[GOAL] Re: Hybrid Open Access
Graham Triggs
grahamtriggs at gmail.com
Wed Dec 18 09:03:19 GMT 2013
On 18 December 2013 06:41, Peter Murray-Rust <pm286 at cam.ac.uk> wrote:
> Not necessarily. It means that for any commercial use (and the CC
>> definition is subject to interpration), one has to obtain the permission of
>> the copyright owner, which may be the author, depending of the scope of the
>> license granted to the publisher.
>>
>
> This may be true in theory, but I have never heard of an *author*, at
> least in scientific disciplines, issuing a take-down notice or taking an
> exploiter to court. Please give counterexamples if they exist.
>
The publisher may be given (or rather, have requested) rights to police
copyright infringement on behalf of the author. You are probably right that
an author would not issue such a notice - certainly not to other scholars -
but the safest route is to simply request permission from the copyright
holder (author). It is similarly unlikely that they would refuse such
permission, and there is nothing an acting authority could do if you have
that permission.
> The exploitation is carried out by the *publisher* through CCC Rightslink.

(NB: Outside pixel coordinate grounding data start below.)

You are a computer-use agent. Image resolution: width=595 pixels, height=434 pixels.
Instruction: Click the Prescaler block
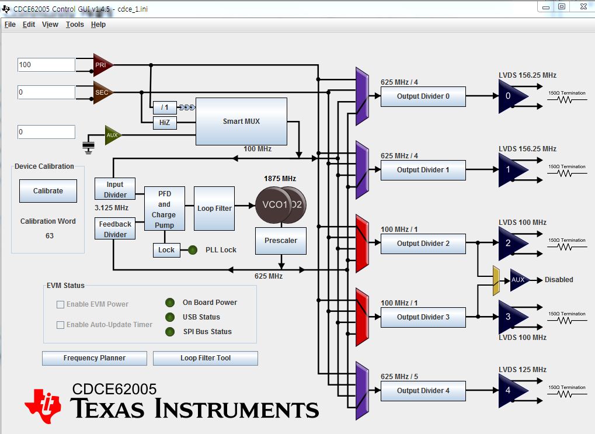pyautogui.click(x=280, y=241)
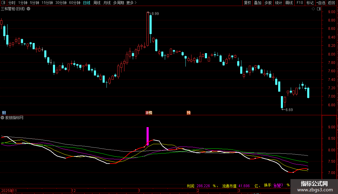Screen dimensions: 338x194
Task: Click the 画线 drawing button
Action: (289, 3)
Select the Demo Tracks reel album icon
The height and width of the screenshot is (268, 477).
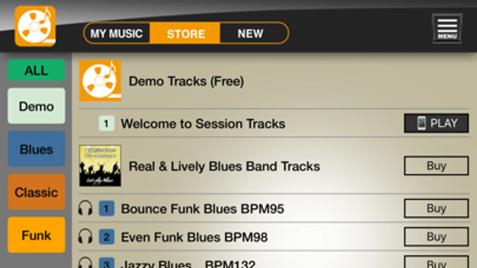click(100, 81)
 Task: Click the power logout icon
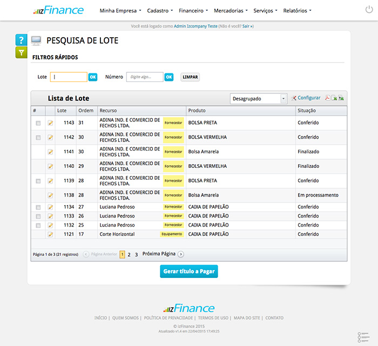(369, 10)
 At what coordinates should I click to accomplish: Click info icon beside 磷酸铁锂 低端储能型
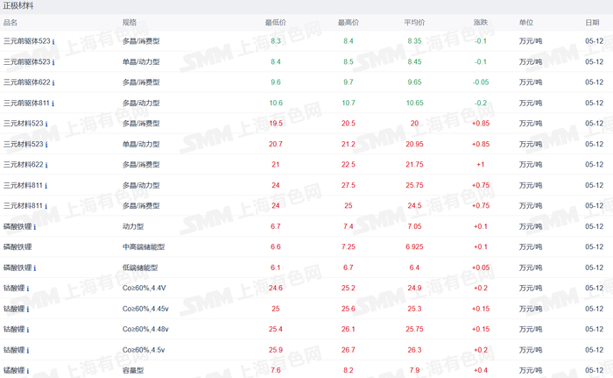34,267
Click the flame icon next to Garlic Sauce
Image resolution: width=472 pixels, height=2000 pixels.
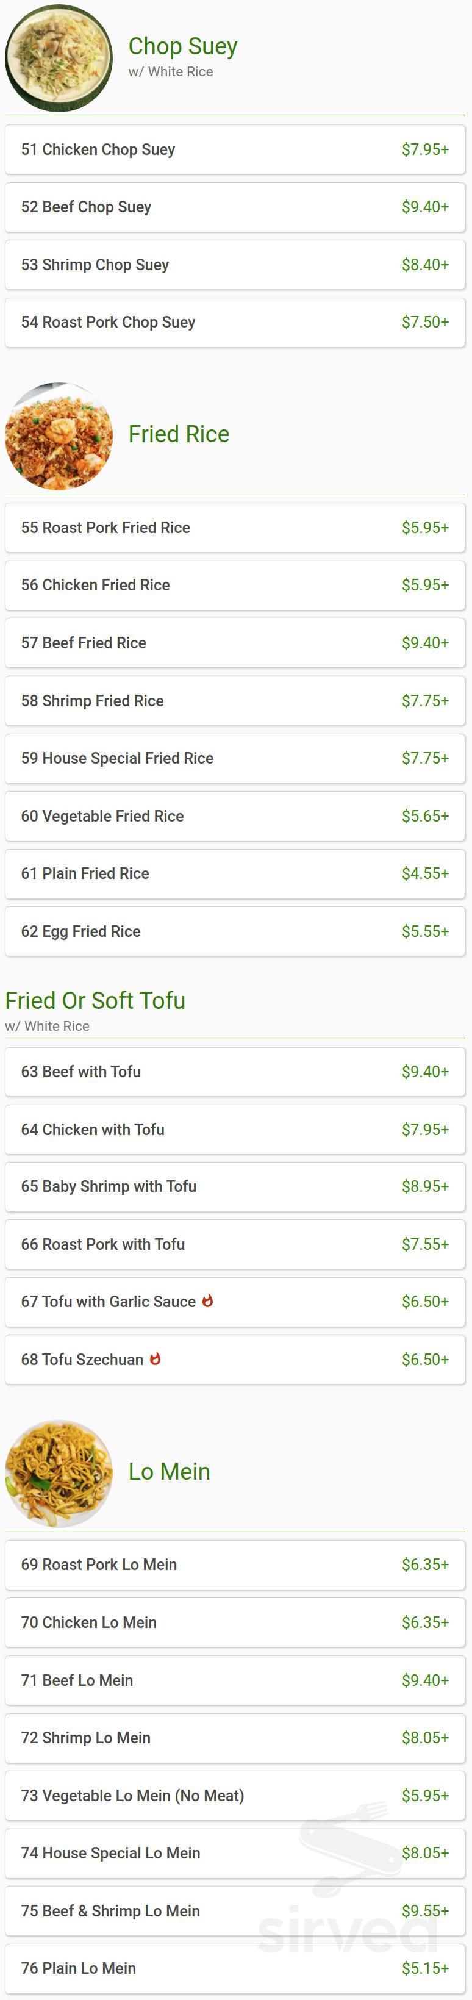click(x=207, y=1300)
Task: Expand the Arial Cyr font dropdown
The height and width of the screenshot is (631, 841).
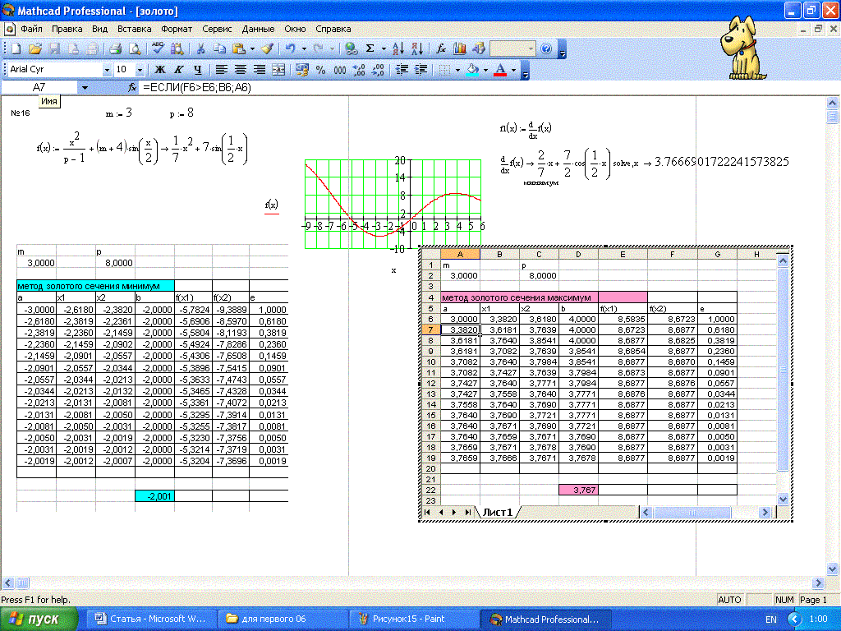Action: [107, 71]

> This does not involve the author (IMO it absolutely should) - it is a
> monopoly business carried out by the publisher. I would be amazed if 0.1%
> of authors understood they had handed over effective exploitation rights to
> CCC+publisher. CCC Rightslink nowhere mentions authors - this is why I use
> the word "irrelevant" - it only mentions the publisher, even where the
> copyright is still held by the author. In effect the publisher is
> exploiting the author without involving them.
>
The publisher may have rights to sell the content / re-sell commercial
rights. Such purchases may be unnecessary according to the licence a work
is distributed under, but it's not illegal (but false advertising of the
sale - such as incorrectly asserting who holds copyright - is).

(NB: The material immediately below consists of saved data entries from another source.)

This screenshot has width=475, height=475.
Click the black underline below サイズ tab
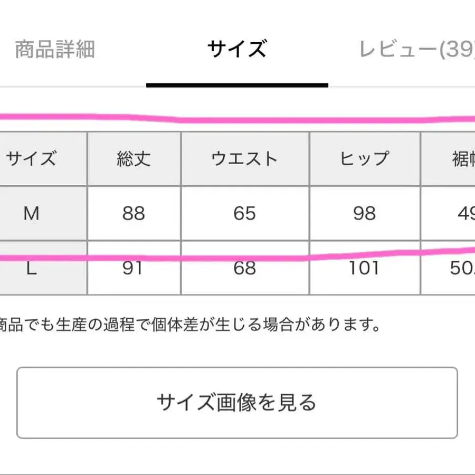[238, 83]
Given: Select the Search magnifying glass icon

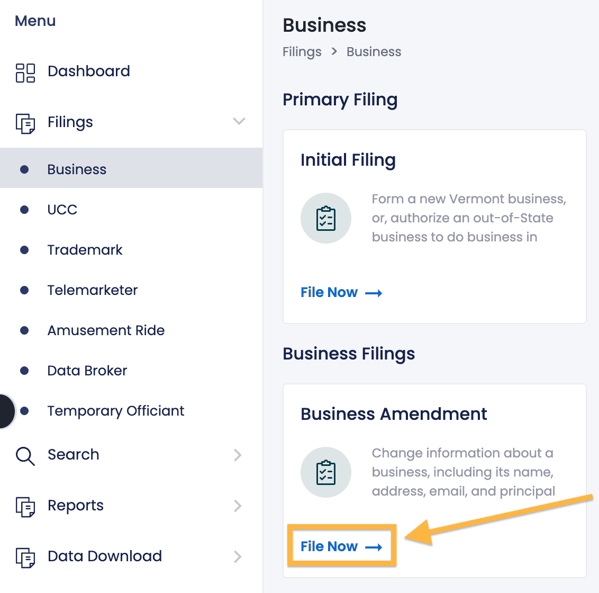Looking at the screenshot, I should tap(24, 455).
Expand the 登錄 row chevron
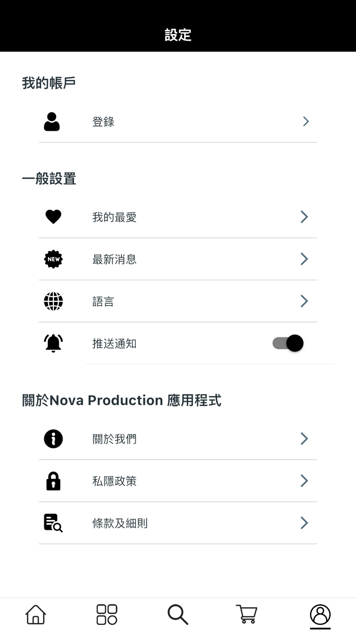This screenshot has height=633, width=356. 305,121
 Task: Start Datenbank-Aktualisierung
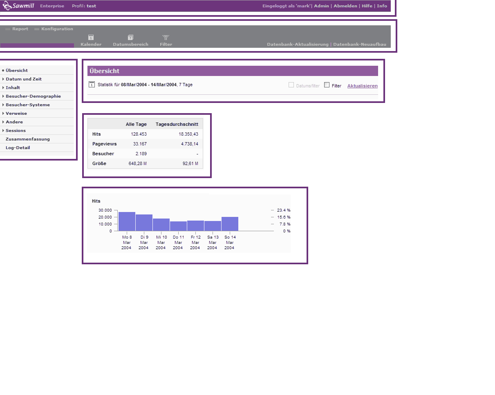pyautogui.click(x=298, y=44)
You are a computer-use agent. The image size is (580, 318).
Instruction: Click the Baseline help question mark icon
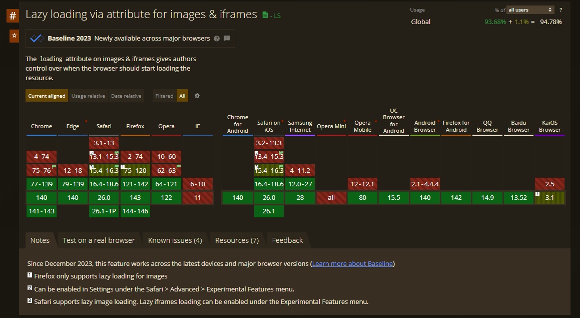[x=216, y=39]
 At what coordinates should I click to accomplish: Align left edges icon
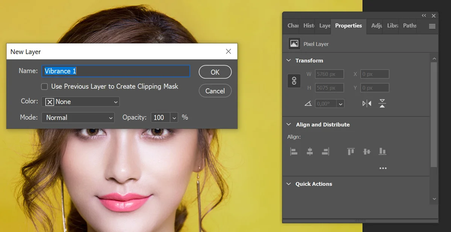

But also, unless it is covered specifically by a licensing agreement
between the author and publisher (and what has been documented so far as an
"exclusive right to publish" probably isn't sufficient), then the copyright
holder is able to grant rights.
As for "exploitation"...
> I’m in the editorial board of an OA journal which uses -NC but doesn’t ask
>> authors to grant it a license, so the authors keep the exploitation rights.
>>
>>
> If you manage all permissions yourself then this may be true but I would
> need to see details - which Journal?. If you involve CCC RightsLink I
> would be very surprised if the exploitation - including pricing - was not
> done by the publisher without reference to individual authors.
>
> And please reconsider NC. It does a lot of harm beyond the RightsLink
> stuff. It is not allowed by many funders and cannot be deposited in the
> Open Access subset of (Europe) PMC
>
I agree with you about the other problems about funders and OA subset.
However, let's just step back a minute and think about the bigger picture.

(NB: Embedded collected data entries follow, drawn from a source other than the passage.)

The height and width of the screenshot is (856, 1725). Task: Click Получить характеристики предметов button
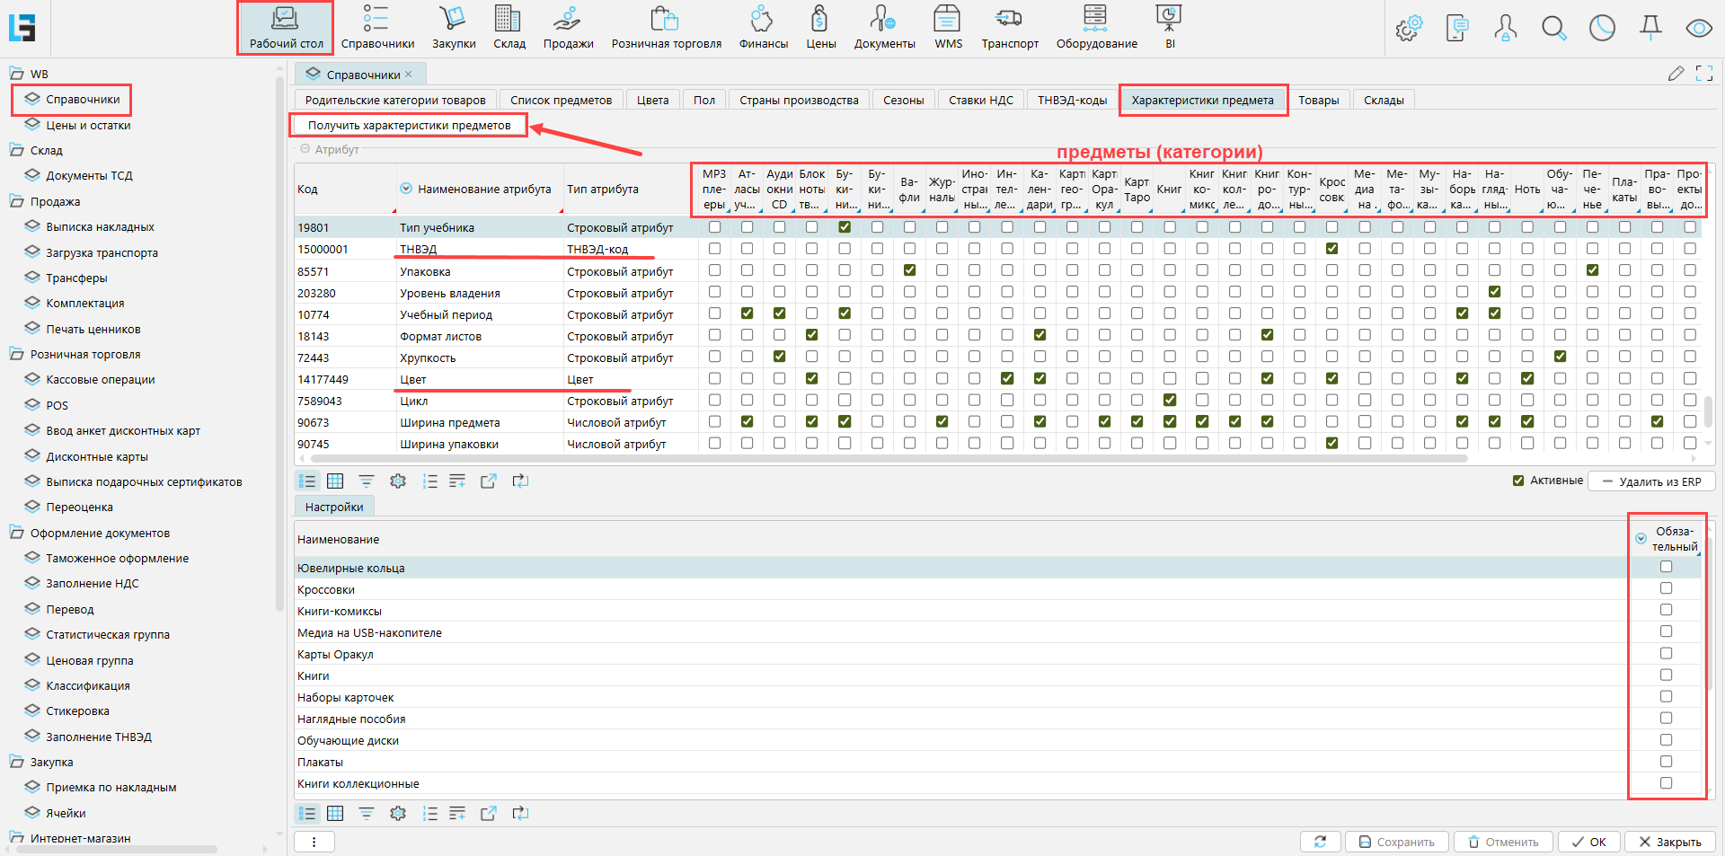tap(409, 125)
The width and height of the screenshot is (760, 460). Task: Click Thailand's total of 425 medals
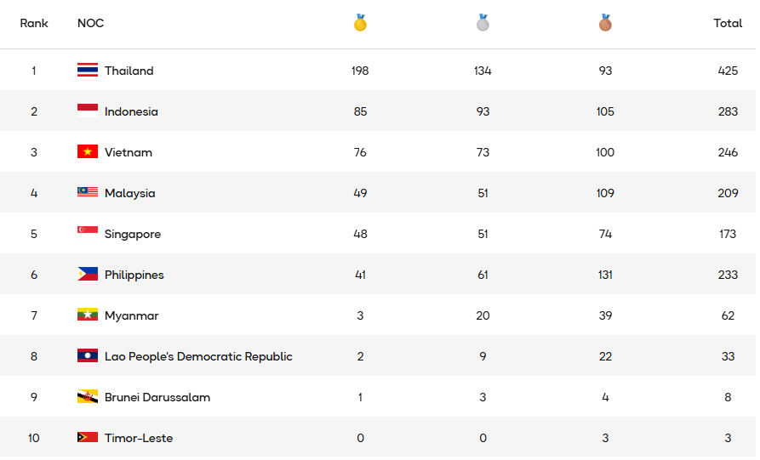(x=728, y=71)
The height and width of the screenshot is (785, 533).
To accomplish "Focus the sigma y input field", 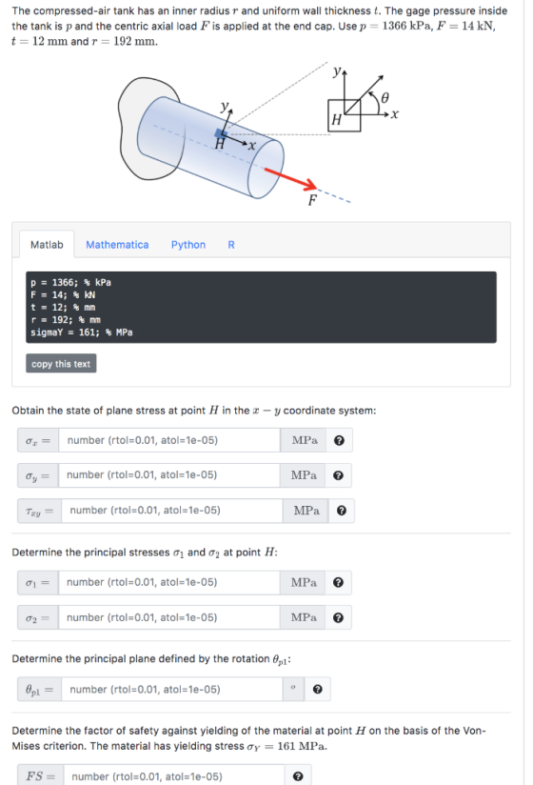I will (x=168, y=475).
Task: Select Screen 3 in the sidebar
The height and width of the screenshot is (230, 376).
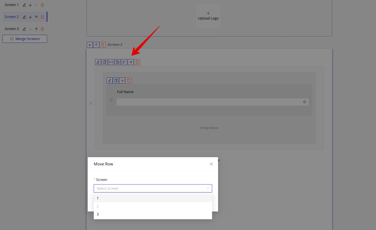Action: 12,29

An -NC licence does not prevent any scholarly use of the content, which by
definition, would be non-commercial. It only covers commercial interests,
and purchasing those rights would come from private funds.
If an -NC licence allowed the authors (funders) to pay a lower APC, with
the balance expected to be made up from commercial sales to private funds,
then this would reduce the burden of publishing on the public purse, at no
harm to scholarly use.
Arguably, that could be considered a good thing. Although more likely it
would be seen that the public expenditure as an investment to allow
commercial use to drive economic growth outweighs the small cost difference.